With around 270,000 individuals currently affected by irritable bowel disease, Canada has the highest prevalence in the world, according to Mina Mawani, president and chief executive officer of Crohn’s and Colitis Canada, during a session at Benefits Canada’s 2019 Halifax Benefits Summit on Sept. 24.
“And this is going to increase significantly. We’re going to be at 400,000 cases by the time we’re at 2030, which is one per cent of Canada’s population.”
Currently, more than 7,000 children and youth are living with IBD in Canada, she said, which is a 50 per cent increase over the last 10 years. As possible reasons for this increase, Mawani highlighted the greater availability of pediatric IBD specialists in Canada and changes in the environment. However, one in every 160 individuals over the age of 65 living in Canada has IBD, she added, noting seniors are the fastest growing group of people living with Crohn’s or colitis. “This is going to be a huge problem for patients, caregivers and the health-care system.”
Mawani also noted quality of life is significantly lower for individuals with IBD. It’s harder for them to pursue employment, family planning and personal milestones. In fact, people experiencing IBD symptoms and their caregivers are more likely to require time off work — or they’re likely to be at work, but not really productive, she added. “Forty-six per cent of people are going to be more absent with IBD at work than your normal population.”
Due to caregiver, short- and long-term work loss, the cost of IBD in Canada is $1.29 billion, she noted. “We’re looking at a lot of dollars in the health-care system that are lost due to this chronic illness.”
So how can employers support employees with IBD? Mawani suggested they make sure people have access to a washroom close by and without any barriers to entry, like access codes. Working at home policies are also important for this patient population, she added.
Mawani also discussed how the availability of biologics and biosimilars have led to policy decisions, including non-medical switching from a biologic to a biosimilar, which is impacting Crohn’s and colitis patients.
“If you’re newly diagnosed, we’re supportive of you going on a biosimilar. But if you’re on a biologic, why be switched to a biosimilar? We understand the health-care cost containment pressure on the health-care system; we’re willing to support those pressures. But biologic manufacturers have proposed significant savings — almost matching, matching or even below the price of biosimilars.

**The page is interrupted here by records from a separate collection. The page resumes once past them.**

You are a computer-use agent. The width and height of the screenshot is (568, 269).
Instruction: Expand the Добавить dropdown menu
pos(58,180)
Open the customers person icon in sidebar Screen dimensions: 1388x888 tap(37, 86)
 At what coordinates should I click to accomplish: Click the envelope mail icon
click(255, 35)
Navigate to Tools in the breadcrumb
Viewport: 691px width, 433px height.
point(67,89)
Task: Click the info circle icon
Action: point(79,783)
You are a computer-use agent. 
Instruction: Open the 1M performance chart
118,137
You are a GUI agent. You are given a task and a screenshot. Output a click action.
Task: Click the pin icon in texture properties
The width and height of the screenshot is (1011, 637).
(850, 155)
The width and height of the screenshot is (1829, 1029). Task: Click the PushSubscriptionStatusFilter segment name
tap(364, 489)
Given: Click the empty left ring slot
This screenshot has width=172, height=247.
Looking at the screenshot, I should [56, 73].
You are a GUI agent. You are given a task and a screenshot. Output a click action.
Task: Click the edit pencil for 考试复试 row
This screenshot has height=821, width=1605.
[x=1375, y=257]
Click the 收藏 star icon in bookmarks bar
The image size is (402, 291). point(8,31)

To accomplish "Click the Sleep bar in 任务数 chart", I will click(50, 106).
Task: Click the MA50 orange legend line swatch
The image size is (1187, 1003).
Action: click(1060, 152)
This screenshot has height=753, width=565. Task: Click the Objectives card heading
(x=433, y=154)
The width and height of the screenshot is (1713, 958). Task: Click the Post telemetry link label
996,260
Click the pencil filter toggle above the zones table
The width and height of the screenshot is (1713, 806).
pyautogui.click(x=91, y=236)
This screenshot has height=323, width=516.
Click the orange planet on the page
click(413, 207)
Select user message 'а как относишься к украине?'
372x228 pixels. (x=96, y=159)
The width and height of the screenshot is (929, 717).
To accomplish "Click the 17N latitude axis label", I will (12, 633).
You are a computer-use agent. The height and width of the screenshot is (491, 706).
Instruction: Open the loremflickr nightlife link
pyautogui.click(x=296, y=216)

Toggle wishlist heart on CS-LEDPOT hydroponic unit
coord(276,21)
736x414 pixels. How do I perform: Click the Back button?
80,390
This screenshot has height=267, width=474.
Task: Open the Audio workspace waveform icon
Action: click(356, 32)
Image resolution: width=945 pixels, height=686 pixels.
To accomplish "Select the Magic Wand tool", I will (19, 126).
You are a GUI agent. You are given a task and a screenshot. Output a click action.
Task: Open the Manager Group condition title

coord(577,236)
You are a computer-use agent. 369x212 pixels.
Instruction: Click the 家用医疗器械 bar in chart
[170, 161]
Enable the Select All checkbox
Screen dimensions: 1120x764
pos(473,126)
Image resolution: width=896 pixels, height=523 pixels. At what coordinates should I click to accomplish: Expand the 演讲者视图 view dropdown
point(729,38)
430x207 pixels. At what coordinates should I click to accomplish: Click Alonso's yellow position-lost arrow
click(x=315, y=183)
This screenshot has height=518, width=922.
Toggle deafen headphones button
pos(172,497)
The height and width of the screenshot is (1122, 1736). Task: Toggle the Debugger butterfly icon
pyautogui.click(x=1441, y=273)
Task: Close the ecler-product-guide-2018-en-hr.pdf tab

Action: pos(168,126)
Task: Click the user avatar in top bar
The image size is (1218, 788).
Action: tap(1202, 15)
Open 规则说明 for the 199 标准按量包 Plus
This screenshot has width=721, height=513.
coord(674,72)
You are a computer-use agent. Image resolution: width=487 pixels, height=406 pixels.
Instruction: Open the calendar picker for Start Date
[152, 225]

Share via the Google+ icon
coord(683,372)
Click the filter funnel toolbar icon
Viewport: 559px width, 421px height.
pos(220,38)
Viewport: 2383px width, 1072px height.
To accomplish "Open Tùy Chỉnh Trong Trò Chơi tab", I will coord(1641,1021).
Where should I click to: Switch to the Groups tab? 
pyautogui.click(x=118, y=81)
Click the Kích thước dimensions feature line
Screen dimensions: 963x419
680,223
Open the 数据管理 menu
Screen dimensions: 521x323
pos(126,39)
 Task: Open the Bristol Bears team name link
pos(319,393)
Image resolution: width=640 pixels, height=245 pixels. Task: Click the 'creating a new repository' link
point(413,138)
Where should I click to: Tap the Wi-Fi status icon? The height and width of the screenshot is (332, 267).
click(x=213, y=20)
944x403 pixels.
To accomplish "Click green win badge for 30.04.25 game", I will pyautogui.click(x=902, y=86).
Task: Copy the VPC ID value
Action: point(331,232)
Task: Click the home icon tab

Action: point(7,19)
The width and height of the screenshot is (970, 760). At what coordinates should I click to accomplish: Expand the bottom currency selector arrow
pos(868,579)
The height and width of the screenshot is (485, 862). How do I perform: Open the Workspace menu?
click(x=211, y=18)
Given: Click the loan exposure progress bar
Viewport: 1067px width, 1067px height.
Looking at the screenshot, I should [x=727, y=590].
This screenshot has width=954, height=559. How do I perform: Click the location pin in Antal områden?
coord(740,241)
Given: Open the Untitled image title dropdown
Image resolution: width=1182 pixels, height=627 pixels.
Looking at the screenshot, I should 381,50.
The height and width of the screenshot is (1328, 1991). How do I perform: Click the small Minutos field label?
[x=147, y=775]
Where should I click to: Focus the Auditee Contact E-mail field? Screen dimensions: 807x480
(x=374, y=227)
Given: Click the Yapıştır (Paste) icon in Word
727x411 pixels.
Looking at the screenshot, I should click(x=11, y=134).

“From a patient perspective, we don’t understand why patients are being forced to switch because, initially, the argument was all about cost savings.”
Further, in Canada, there’s been a “nocebo” effect, said Mawani. For instance, when a patient is being switched, they’re aware of it, which leads some to feel as though another medication won’t work for them.
The decision to switch a patient from a biologic drug to its biosimilar should be based on patient-doctor choice, she added, noting that, if a person had a chronic illness, wouldn’t they want to be in control of their own disease?
“Awareness needs to be built for the IBD population. Employers, benefits advisors, everyone needs to understand how impactful and chronic these diseases are for this patient population and how you can help them have a better quality of life.”